-- Provided records follows --
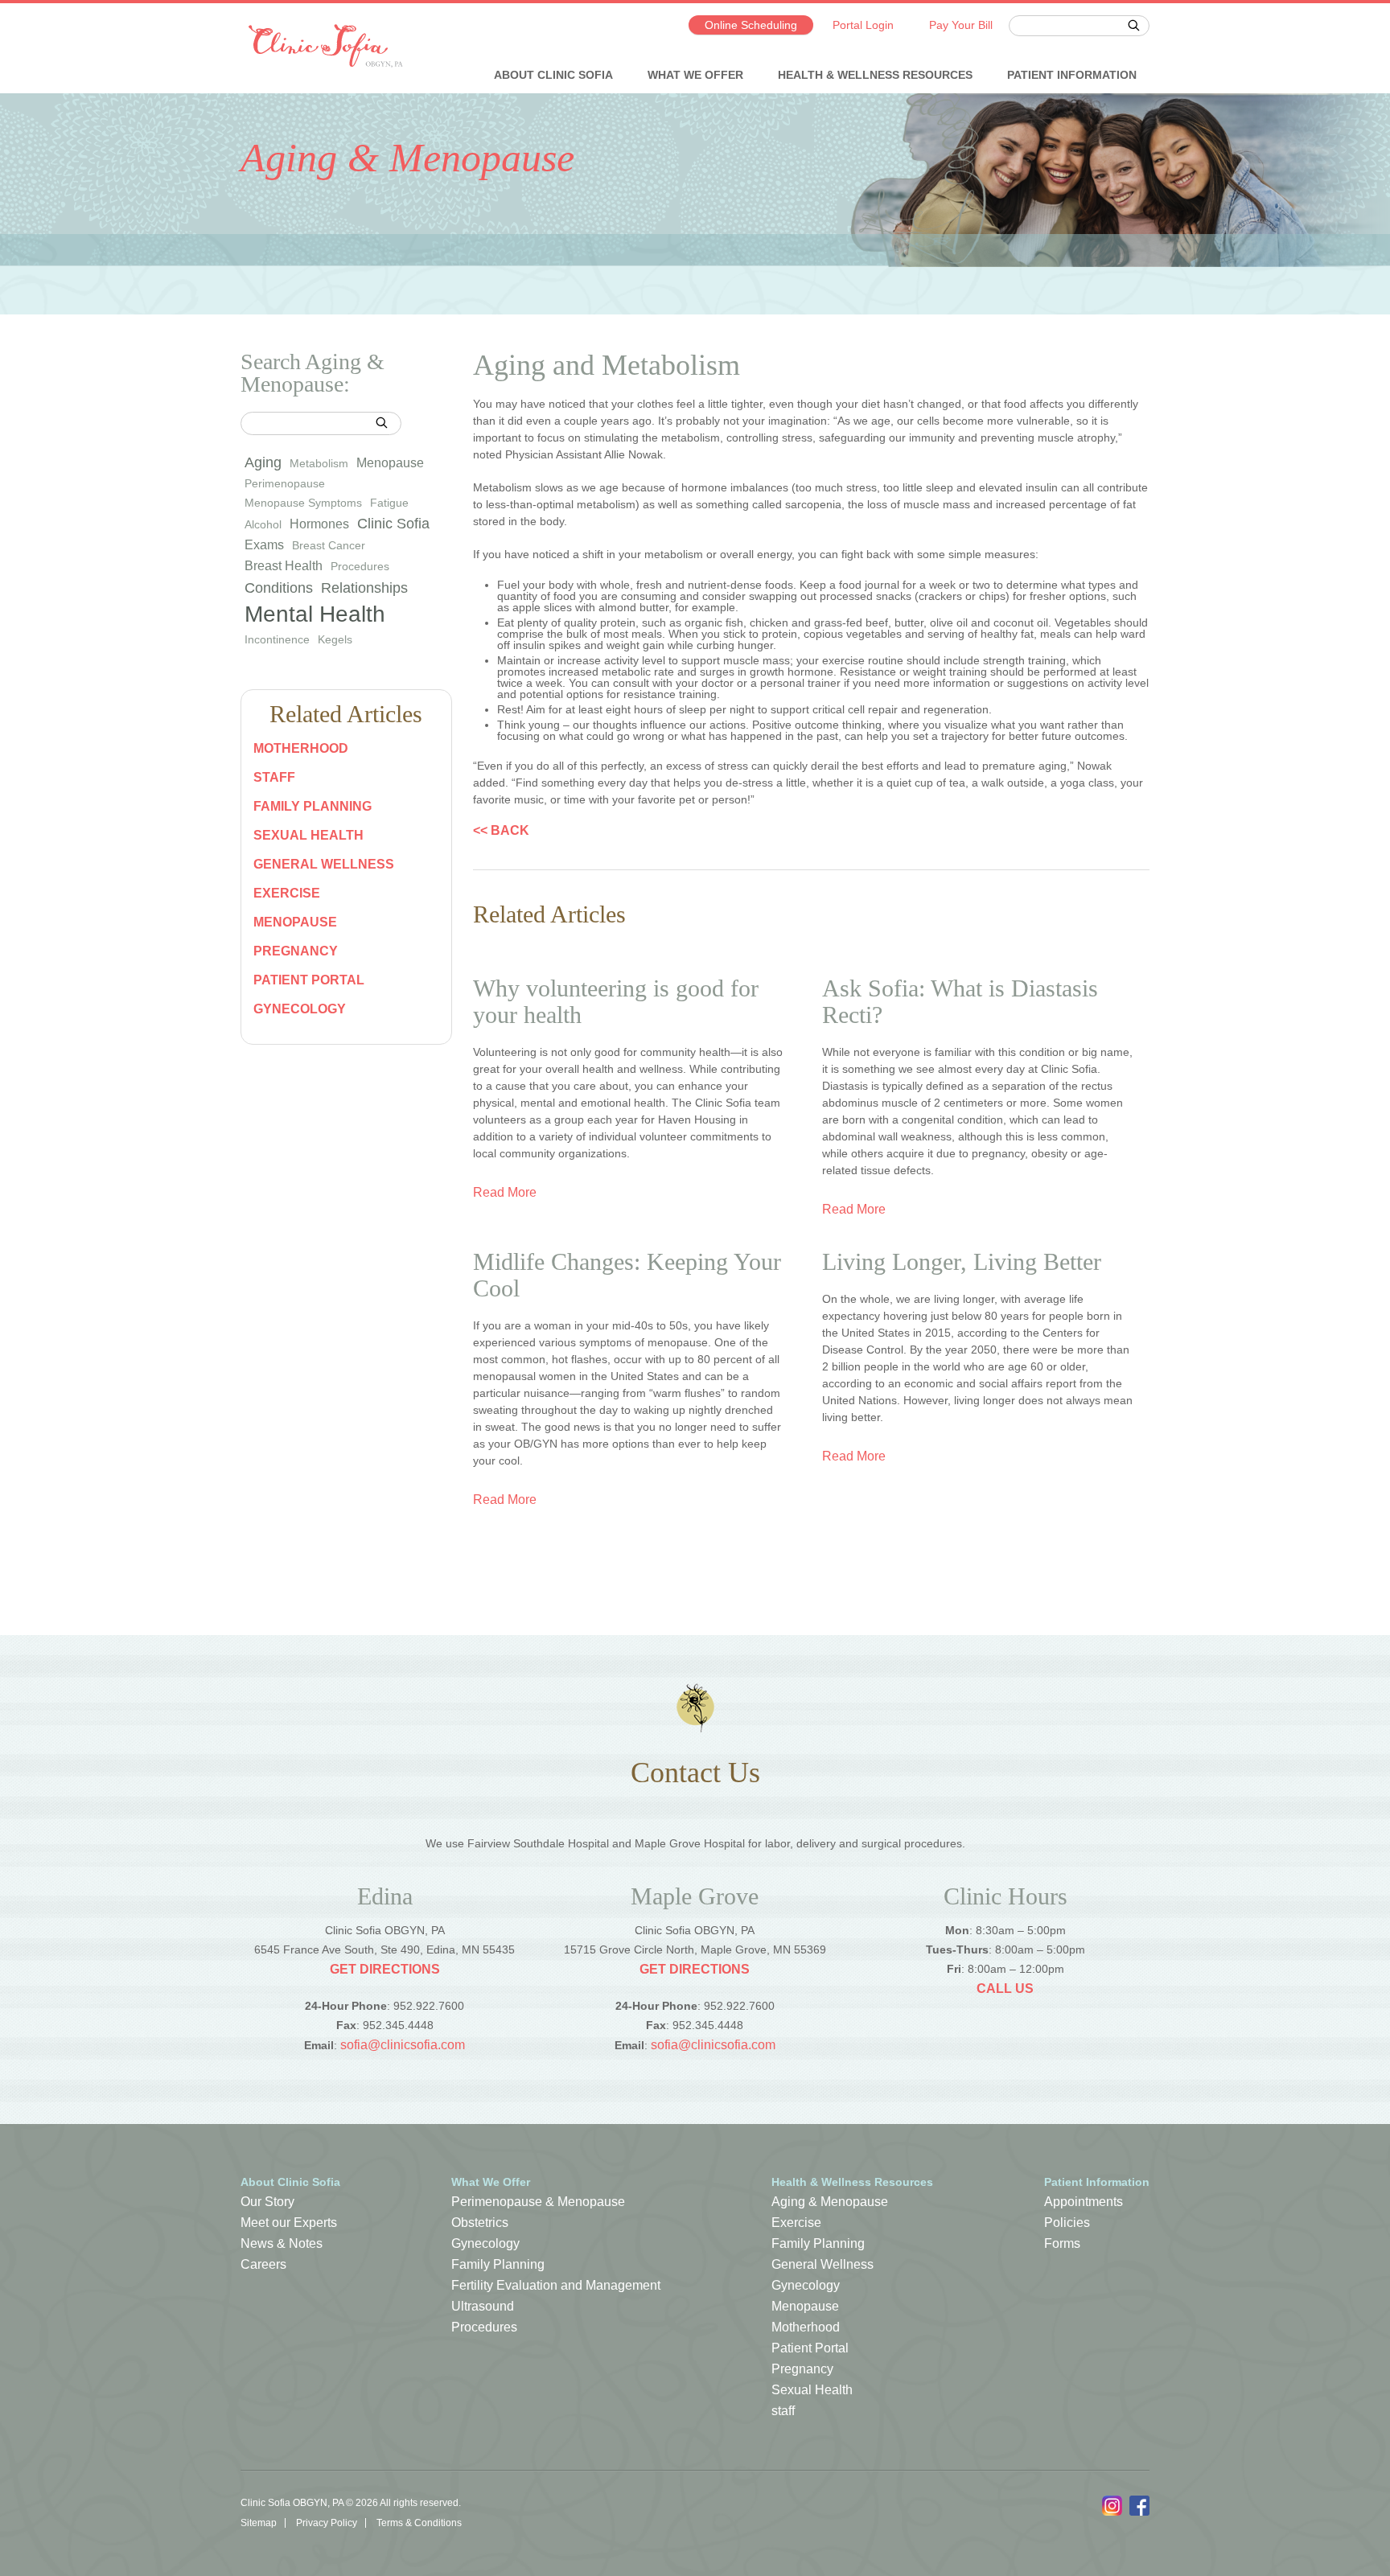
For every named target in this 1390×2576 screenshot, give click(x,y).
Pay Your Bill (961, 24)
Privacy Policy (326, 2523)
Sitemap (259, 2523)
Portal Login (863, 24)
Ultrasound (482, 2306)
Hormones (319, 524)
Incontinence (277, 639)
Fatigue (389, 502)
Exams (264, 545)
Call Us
-- Provided records concluded --
Starting at the line with "Portal Login (863, 24)", print each remaining line of the listing above exactly as it appears.

Portal Login (863, 24)
Ultrasound (482, 2306)
Hormones (319, 524)
Incontinence (277, 639)
Fatigue (389, 502)
Exams (264, 545)
Call Us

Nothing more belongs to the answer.